Medardo Rosso (Turin, 1858 - Milan, 1928) was a sculptor who was among the leading proponents of modern sculpture. He came into contact with the Impressionists and in turn was greatly admired by the Futurists, thus placing himself among the various avant-gardes that came to life between the second half of the 19th and the first half of the 20th century. He made different versions of the same subject by manipulating materials of various kinds. He became famous for his “unfinished” sculptures in which he captured perceptions in lieu of actual images.
Merdardo Rosso’s sculpture was born in the naturalist sphere but underwent radical transformations after the Turin-based artist became acquainted with the work of Auguste Rodin and the Impressionists in Paris in 1889, so much so that he is considered one of the leading sculptors close to Impressionism: with his sculptures, in fact, Medardo Rosso, by continuously exploring the potential of all materials, especially those that are easier to model (wax and plaster), managed to create works that give the sense of the impression of a moment to the observer.
Medardo Rosso was born in Turin on June 21, 1858, but about ten years later, in 1870, his family moved to Milan because of a promotion of his father, who was an official of the Piedmontese railways. In 1879 Rosso enlisted as a corporal and was sent to Pavia. There he came into contact with the local school of painting, thus beginning to take his first steps in art and to sell his works, even renting a studio on his return to Milan. He exhibited one of his works at the singular “Indisposizione delle belle arti,” an event organized in 1881 in Milan by the Famiglia Artistica (an association of artists linked to the Scapigliatura movement), so titled in a goliardic manner to contrast with the contemporary Universal Exhibition. Already this episode anticipated a certain intolerance of Rosso to academic teachings, which would be confirmed by his brief one-year experience at theBrera Academy of Fine Arts in 1882, from which he was expelled for his irreverent temperament.
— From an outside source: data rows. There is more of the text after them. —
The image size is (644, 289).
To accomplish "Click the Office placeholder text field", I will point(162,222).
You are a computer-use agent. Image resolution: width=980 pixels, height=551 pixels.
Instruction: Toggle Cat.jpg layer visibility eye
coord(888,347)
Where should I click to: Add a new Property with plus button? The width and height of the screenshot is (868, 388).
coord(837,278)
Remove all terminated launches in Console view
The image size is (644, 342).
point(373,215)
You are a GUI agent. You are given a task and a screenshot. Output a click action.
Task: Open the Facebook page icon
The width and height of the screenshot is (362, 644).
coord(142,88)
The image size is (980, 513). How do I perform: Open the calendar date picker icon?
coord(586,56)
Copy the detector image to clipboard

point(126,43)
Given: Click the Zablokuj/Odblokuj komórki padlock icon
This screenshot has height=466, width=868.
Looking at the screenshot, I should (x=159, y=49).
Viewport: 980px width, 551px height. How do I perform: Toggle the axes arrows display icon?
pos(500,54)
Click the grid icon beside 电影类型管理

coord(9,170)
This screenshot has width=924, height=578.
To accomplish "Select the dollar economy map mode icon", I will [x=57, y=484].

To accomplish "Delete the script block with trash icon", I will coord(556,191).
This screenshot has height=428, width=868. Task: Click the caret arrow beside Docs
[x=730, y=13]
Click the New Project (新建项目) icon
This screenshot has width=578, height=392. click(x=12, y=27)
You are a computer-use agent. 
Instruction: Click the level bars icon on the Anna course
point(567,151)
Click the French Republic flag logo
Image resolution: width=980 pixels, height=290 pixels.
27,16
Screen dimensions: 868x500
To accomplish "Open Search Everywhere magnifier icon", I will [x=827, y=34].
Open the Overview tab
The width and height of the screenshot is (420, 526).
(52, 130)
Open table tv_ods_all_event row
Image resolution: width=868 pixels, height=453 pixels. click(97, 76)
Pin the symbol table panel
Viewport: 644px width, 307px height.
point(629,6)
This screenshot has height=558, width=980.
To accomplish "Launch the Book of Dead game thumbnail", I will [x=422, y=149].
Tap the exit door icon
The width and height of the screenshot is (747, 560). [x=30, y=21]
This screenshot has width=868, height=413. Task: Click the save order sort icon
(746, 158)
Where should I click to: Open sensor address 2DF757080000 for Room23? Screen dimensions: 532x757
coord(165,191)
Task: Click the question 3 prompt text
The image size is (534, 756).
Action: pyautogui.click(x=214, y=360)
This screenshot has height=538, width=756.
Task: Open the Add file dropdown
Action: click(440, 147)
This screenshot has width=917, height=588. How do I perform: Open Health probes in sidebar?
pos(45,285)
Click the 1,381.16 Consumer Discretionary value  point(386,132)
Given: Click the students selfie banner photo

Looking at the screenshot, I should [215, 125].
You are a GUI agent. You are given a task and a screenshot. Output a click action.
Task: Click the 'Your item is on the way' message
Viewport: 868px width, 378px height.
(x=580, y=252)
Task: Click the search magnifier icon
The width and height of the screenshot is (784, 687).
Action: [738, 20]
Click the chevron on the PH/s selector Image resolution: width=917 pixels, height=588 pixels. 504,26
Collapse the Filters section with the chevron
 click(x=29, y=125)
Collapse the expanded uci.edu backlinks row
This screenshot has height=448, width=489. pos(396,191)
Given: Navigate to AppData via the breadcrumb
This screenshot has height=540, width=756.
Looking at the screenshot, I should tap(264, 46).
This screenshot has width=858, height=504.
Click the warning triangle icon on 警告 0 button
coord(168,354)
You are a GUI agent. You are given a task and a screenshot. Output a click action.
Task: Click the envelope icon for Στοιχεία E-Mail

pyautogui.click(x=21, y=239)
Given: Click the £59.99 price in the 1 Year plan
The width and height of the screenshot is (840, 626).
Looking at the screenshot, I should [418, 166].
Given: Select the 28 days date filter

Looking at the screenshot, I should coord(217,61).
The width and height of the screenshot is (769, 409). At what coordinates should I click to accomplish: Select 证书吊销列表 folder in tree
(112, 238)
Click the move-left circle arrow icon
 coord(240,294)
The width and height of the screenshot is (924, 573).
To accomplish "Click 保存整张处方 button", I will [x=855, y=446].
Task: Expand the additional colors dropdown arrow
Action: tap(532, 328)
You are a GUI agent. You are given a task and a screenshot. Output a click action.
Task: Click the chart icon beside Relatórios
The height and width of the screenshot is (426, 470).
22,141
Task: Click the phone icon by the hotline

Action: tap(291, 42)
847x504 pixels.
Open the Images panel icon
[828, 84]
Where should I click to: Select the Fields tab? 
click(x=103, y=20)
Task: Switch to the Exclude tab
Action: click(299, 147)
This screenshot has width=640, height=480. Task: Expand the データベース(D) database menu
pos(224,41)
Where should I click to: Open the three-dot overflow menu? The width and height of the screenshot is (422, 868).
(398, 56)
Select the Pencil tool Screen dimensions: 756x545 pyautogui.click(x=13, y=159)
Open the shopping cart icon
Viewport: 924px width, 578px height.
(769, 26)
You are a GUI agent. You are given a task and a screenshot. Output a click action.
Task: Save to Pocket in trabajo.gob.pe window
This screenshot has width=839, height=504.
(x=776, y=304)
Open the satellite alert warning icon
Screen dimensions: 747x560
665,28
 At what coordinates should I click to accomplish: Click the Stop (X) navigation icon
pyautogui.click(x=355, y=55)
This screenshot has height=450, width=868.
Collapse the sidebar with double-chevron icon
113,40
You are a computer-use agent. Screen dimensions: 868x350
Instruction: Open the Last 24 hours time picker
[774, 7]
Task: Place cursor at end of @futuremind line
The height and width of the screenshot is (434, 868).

Thanks to his time at the academy, Rosso exhibited two terracotta sculptures in the annual exhibition organized by the institute, and then also took them both to the Esposizione di belle arti in Rome the following year. Following these exhibitions, he gained his first public acclaim. In 1885 he married Giuditta Pozzi and they had their only child, Francesco, in the same year. The marriage, however, lasted only four years. After the marriage ended in 1889, Rosso moved to Paris, having participated a few months earlier in the Universal Exhibition with five bronzes that attracted critical attention. The first years in Paris were not easy because of financial straits, but soon Medardo Rosso began to receive several requests from private collectors, most notably Henri Rouart.The latter was an industrialist and art collector, who came to the sculptor’s great assistance, as he purchased several of his works, commissioned a monumental portrait, and put part of his factory at the artist’s disposal. Most importantly, Rouart was passionate about the works of the Impressionists, and he put Medardo Rosso in touch with Edgar Degas. Over the years, Rosso exhibited his sculptures in several European cities, including Paris, Venice, London, and Vienna, often participating in universal exhibitions.
During his first solo exhibition in Paris in 1893, the sculptor met Auguste Rodin, with whom he initially established a friendly relationship. However, relations deteriorated over time due to heated debates between the two about Impressionist sculpture, until an irreparable clash occurred when Rodin denied any influence Rosso may have had on his sculpture. This clash would seem to have been at the root of the marginalization Rosso suffered, and he turns out to be absent from Parisian exhibitions in later years. At that point, the sculptor began to head for Germany and the Netherlands, mainly through his relationship, sentimental and professional, with Etha Fles, a writer, artist, and art critic. It was she who arranged for Rosso to be featured in a traveling exhibition of the Impressionists in the Netherlands of all places.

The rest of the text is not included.